# Topic Modeling on Article Texts using BERTopic

This notebook demonstrates how to use the BERTopic model for topic modeling on a collection of texts. We apply it to a DataFrame column called `full_text` and generate multiple visualizations to explore the topics and their distributions.



> 💡 Note: Make sure `bertopic`, `umap-learn`, `hdbscan`, and `sentence-transformers` are installed in your environment.



## 📦 Import Required Libraries

We import:
- `pandas` for loading the dataset
- `BERTopic` for topic modeling
- `matplotlib` and `plotly` for visualizations


In [1]:

import pandas as pd
from bertopic import BERTopic
import matplotlib.pyplot as plt
import plotly.io as pio

pio.renderers.default = 'notebook'


ModuleNotFoundError: No module named 'bertopic'


## 📄 Load Dataset

We load the dataset from a CSV file named `data/parsed_data_with_LLM_summaries.csv` which is expected to contain a `full_text` column.


In [None]:

df = pd.read_csv("NLS_wit_LLM_summaries.csv")
documents = df['full_text'].dropna().astype(str).tolist()
print(f"Loaded {len(documents)} documents.")



## 🧠 Create and Fit the BERTopic Model

We create a BERTopic model instance and fit it on the list of documents.
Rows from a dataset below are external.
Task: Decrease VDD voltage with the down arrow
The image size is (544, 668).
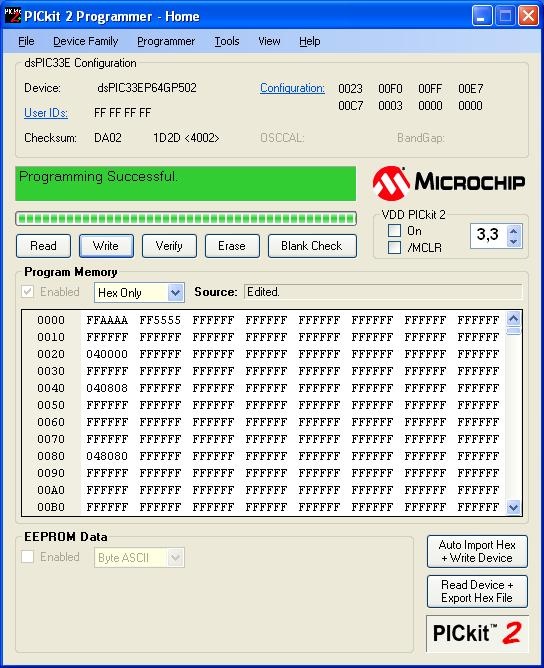Action: click(x=513, y=241)
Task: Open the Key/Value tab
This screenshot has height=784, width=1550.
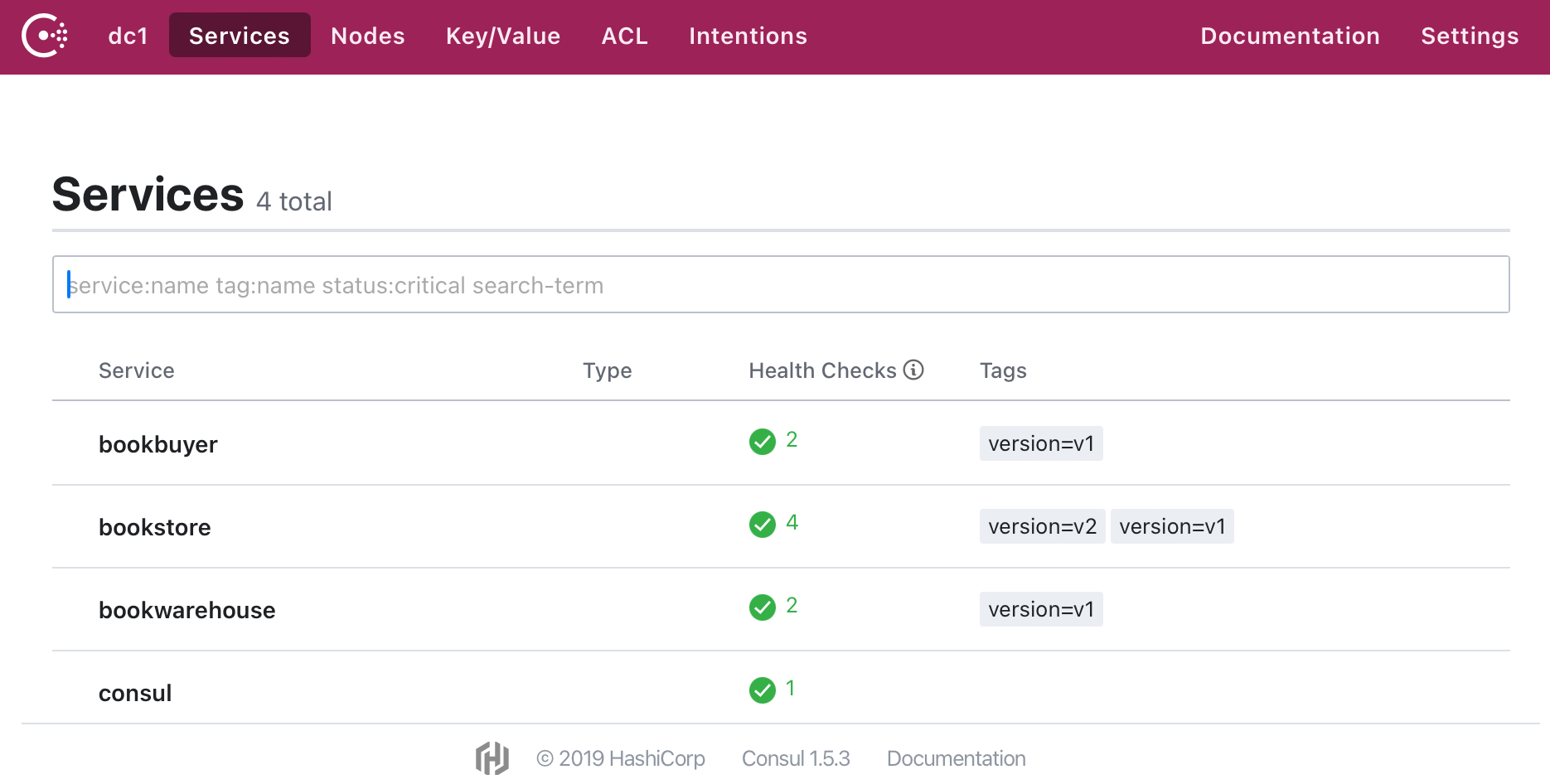Action: point(502,36)
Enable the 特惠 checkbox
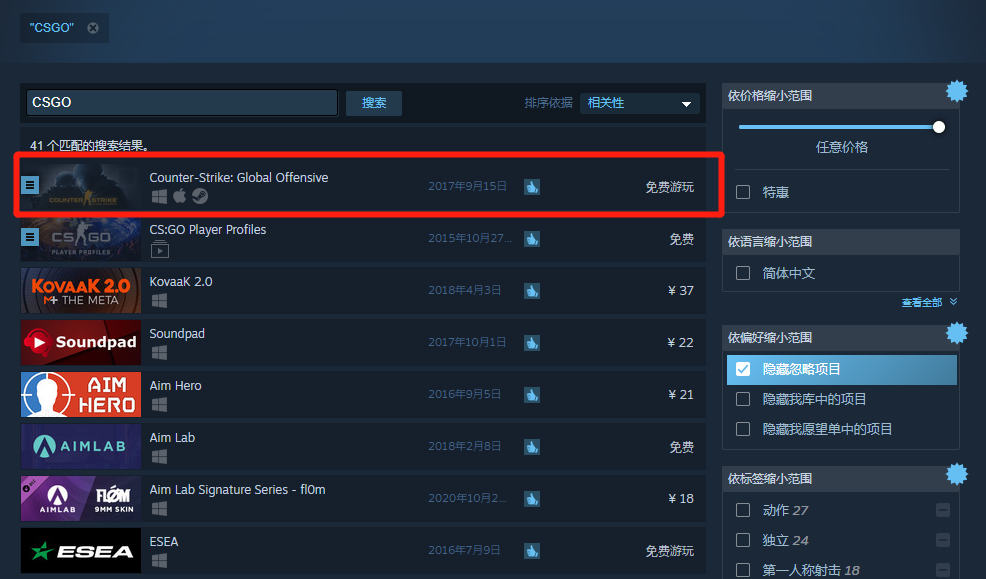This screenshot has height=579, width=986. 743,192
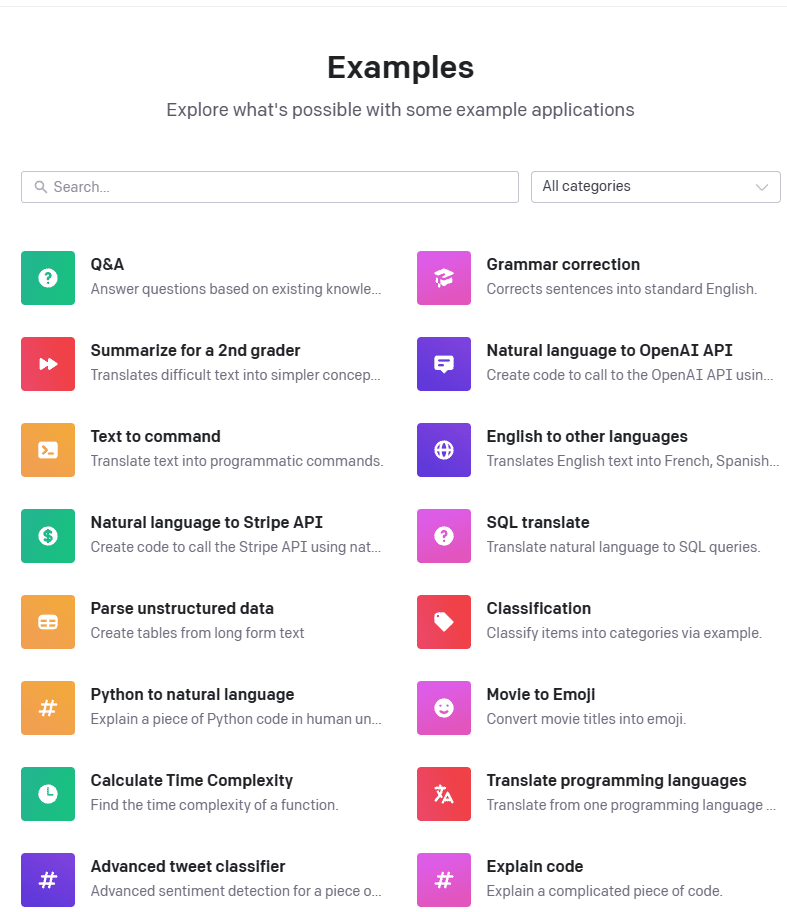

This step may take some time depending on the dataset size.


In [None]:

topic_model = BERTopic(verbose=True)
topics, probs = topic_model.fit_transform(documents)



## 🔍 View Top Topics

We display the most frequent topics and their keywords using `get_topic_info()`.


In [None]:

topic_info = topic_model.get_topic_info()
topic_info.head()



## 📊 Visualize Topic Distribution

We use BERTopic’s built-in interactive visualization to explore topic frequency and relationships.


In [None]:

topic_model.visualize_topics()



## 🔥 Visualize Topic Similarity (Heatmap)
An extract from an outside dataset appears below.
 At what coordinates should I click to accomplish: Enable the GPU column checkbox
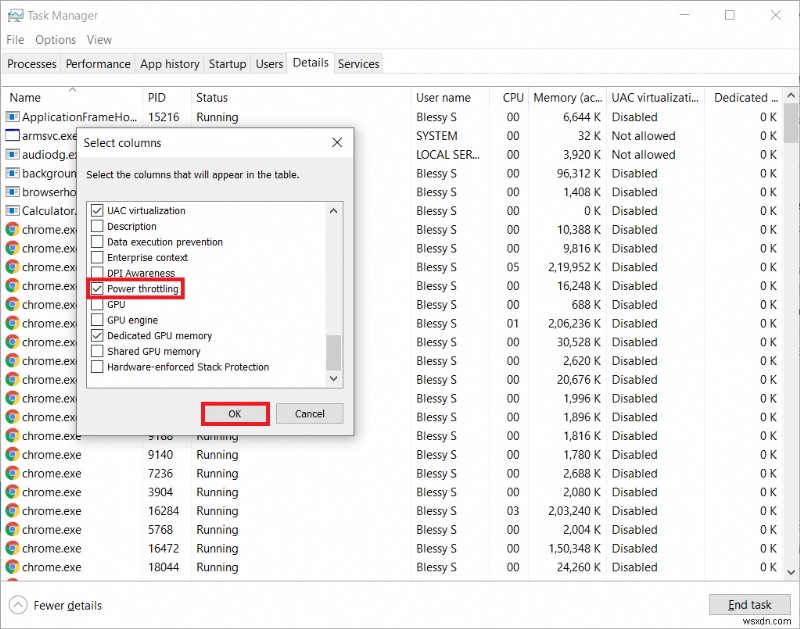tap(97, 304)
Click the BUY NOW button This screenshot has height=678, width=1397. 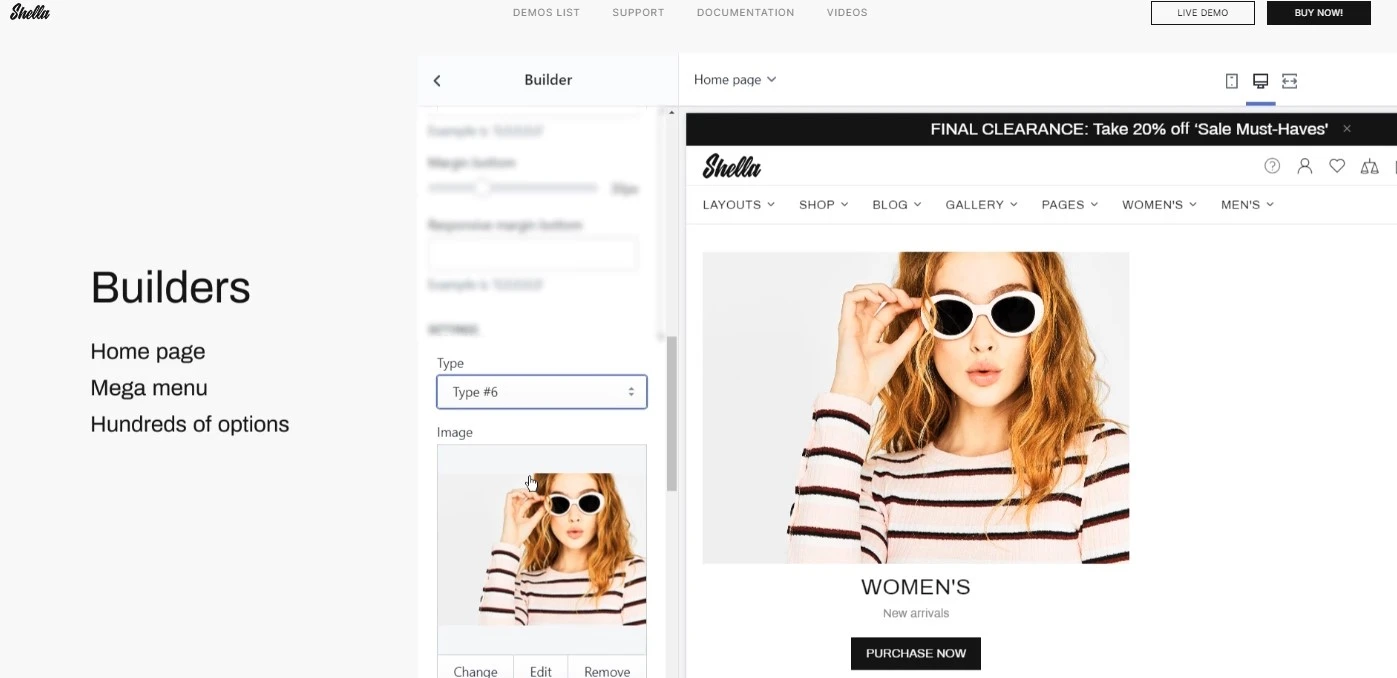[1318, 13]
This heatmap shows how semantically similar the topics are to one another.


In [None]:

topic_model.visualize_heatmap()



## 🌳 Visualize Topic Hierarchy

This dendrogram groups topics into a hierarchy based on their semantic relationships.


In [None]:

topic_model.visualize_hierarchy()



## 🧮 Visualize Term Scores per Topic

We can inspect term importance for a specific topic using `visualize_barchart`.


In [None]:

# Example: topic_model.visualize_barchart(topic=1)
topic_model.visualize_barchart()